The idea of a strongman who will fight for us is an intoxicating one. Particularly when it seems we are being governed by people who have little concern in advancing our best interests. The Romans viewed the Jews in such a way. They believed the Jewish people should consider themselves lucky to be ruled by their benevolent government. While the Jewish people had every right to wish better for themselves and seek an alternative to Roman rule they would nonetheless choose the wrong messiah to advance their kingdom. Jesus warned that earthly power is a dead end, and that true freedom comes through his transformation of us from the inside out.
Fast forward 2,000 years, and here is the crux for the Christian voter. No matter who is president in January, our duty to advance God’s kingdom continues. No matter who we believe has the ability to affect the most positive change, we must overcome the desire to anoint them as anything more than another flawed human. Christian freedom comes from a place inaccessible to worldly government and our ability to share it lies not in our rulers, but in our hands. Even though our civic duty is to cast a vote for a better tomorrow, our Christian duty is to speak the truth when our words are met with hostility. We must minister to the widow and the orphan while our leaders minister to their donors. We must roll up our sleeves and convert the world in the way our Savior taught us, through self-giving.

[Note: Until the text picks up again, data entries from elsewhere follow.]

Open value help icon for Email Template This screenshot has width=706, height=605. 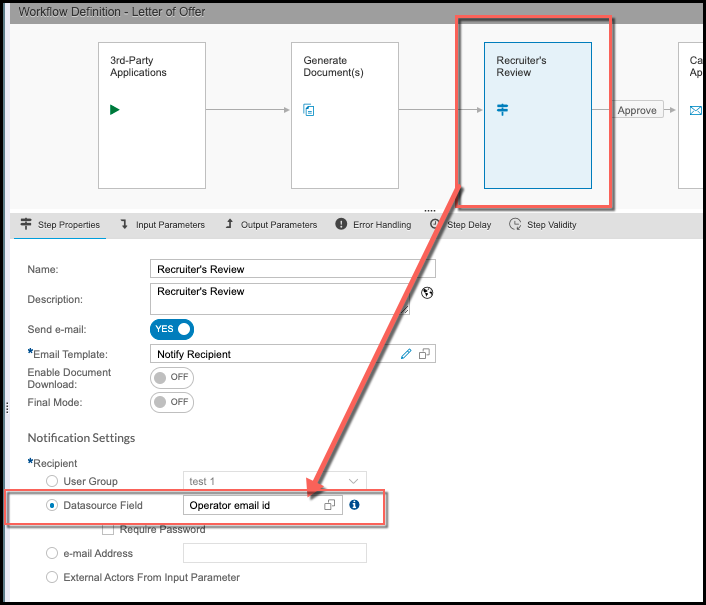(x=424, y=354)
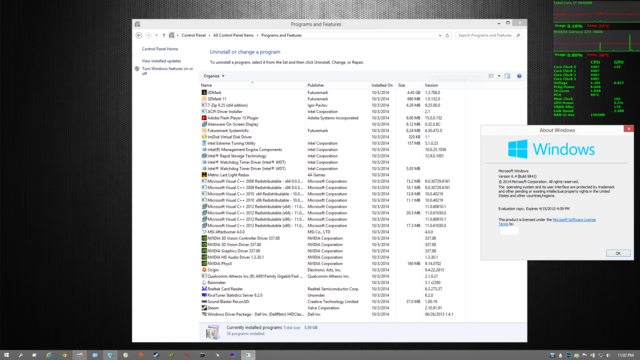Click Turn Windows features on or off

pos(167,71)
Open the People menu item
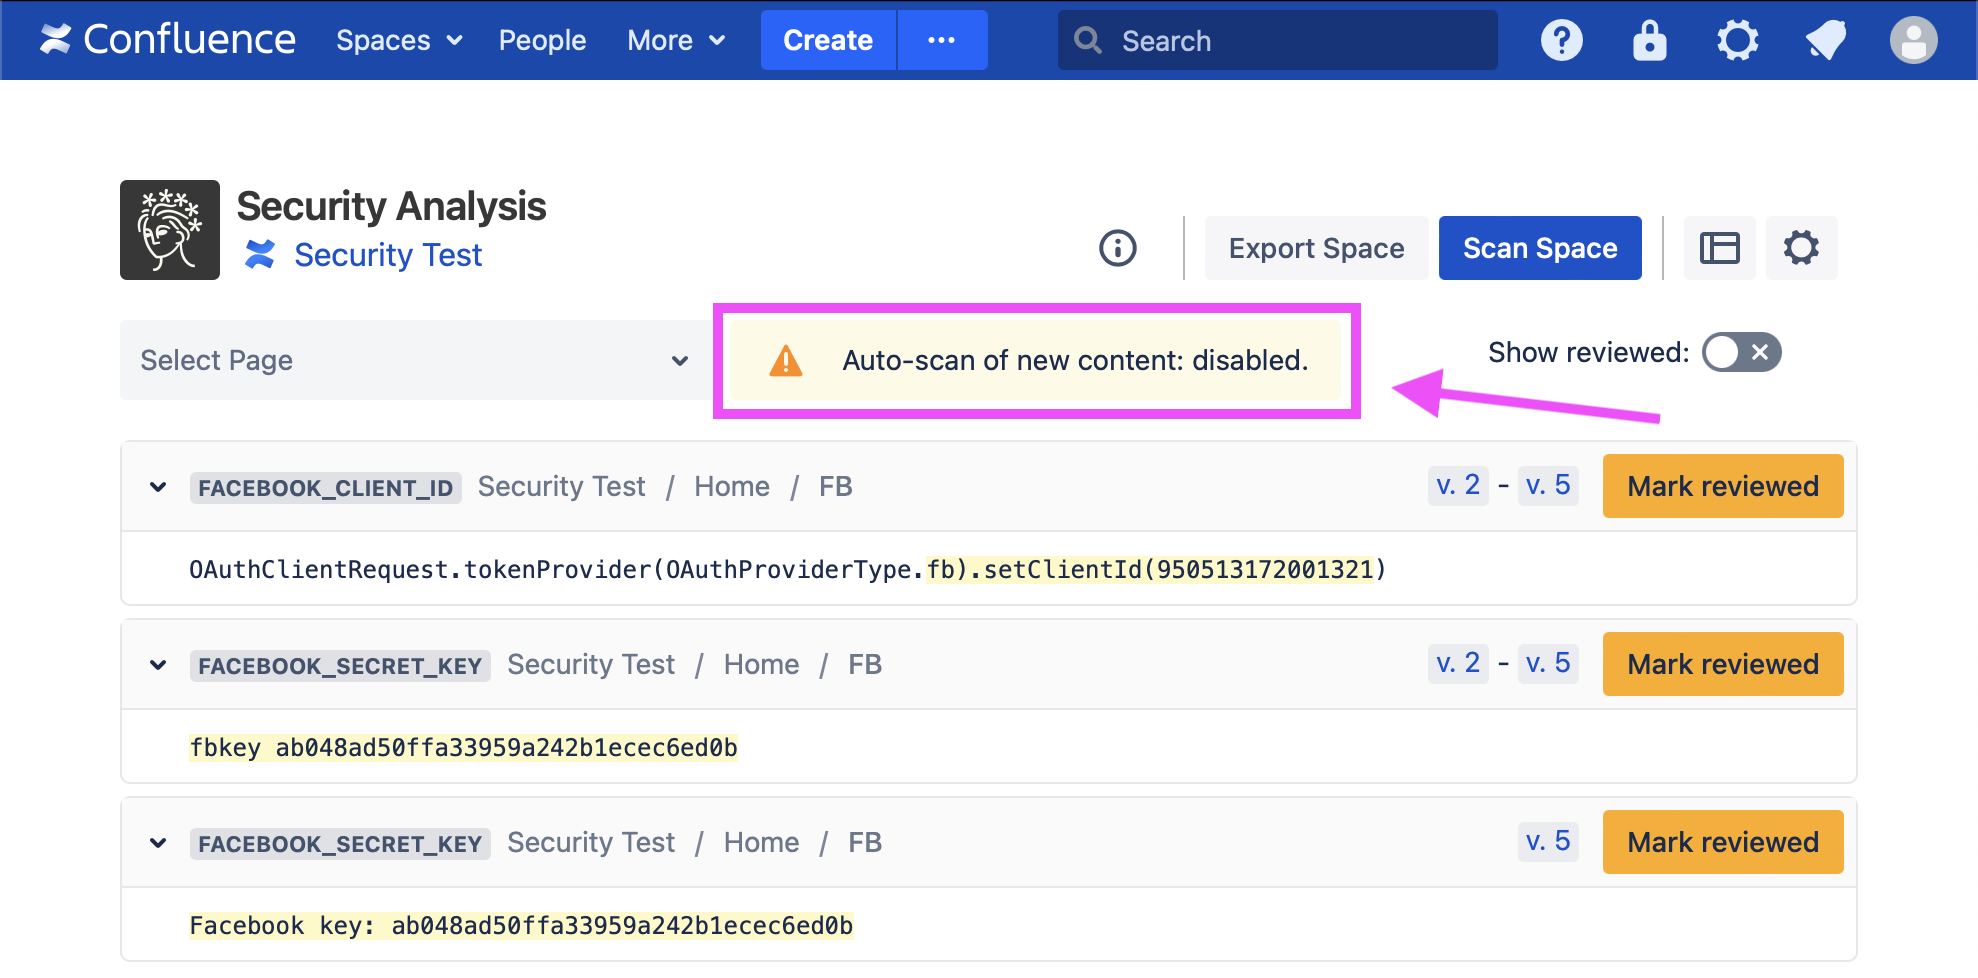 click(542, 41)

The election season, this year especially, can be morally stifling. Deciding between the candidates has us apprehensively choosing which of our Christian values we most dearly embrace, and that can be polarizing within our own communities. The secular us-vs-them line of the last few decades has come into the churches. We are ever in danger of falling for the same fallacy that had plagued the Jewish people in their search for freedom.

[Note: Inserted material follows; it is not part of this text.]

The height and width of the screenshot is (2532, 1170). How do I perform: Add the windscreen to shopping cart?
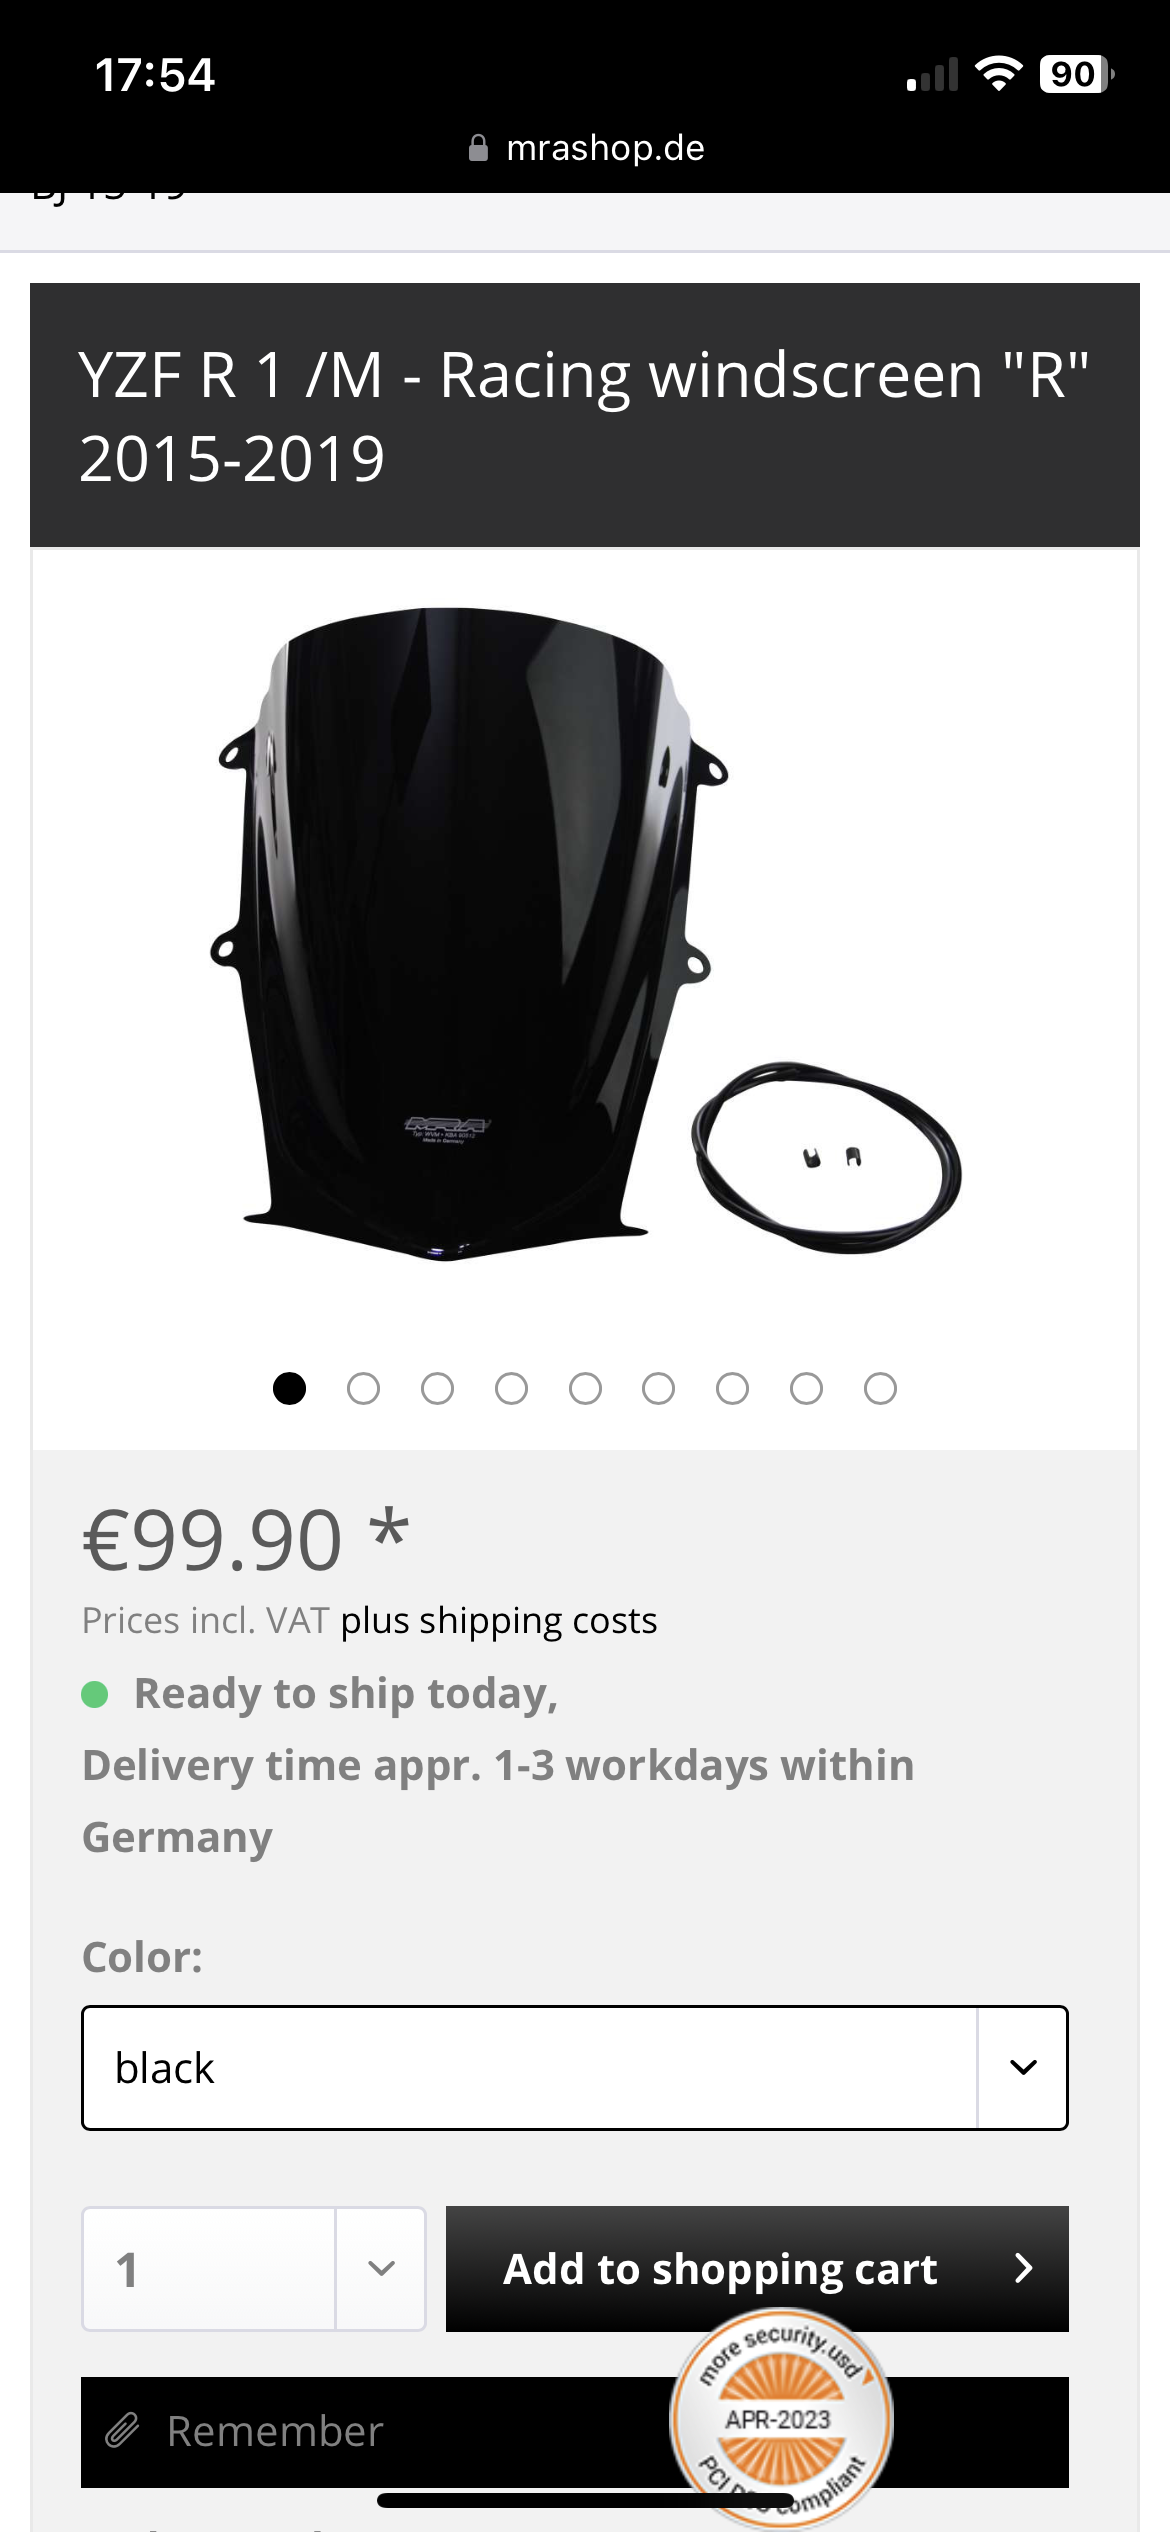(x=757, y=2268)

Barabbas is only able to grant a temporal kind of freedom, if any at all, and he is wholly unable to usher in an era of peace. The Messiah has already come and together as Christians, Republican and Democrat — conservative and liberal — we must advance His kingdom. So let us not make the same mistakes of our ancestors by choosing the figure who we believe holds the keys to our freedom. Because the fact is that ransom has already been paid.
Moreover, God has his hands in all things, including what we perceive to be the worst of outcomes. We need only look at the cross to remember that.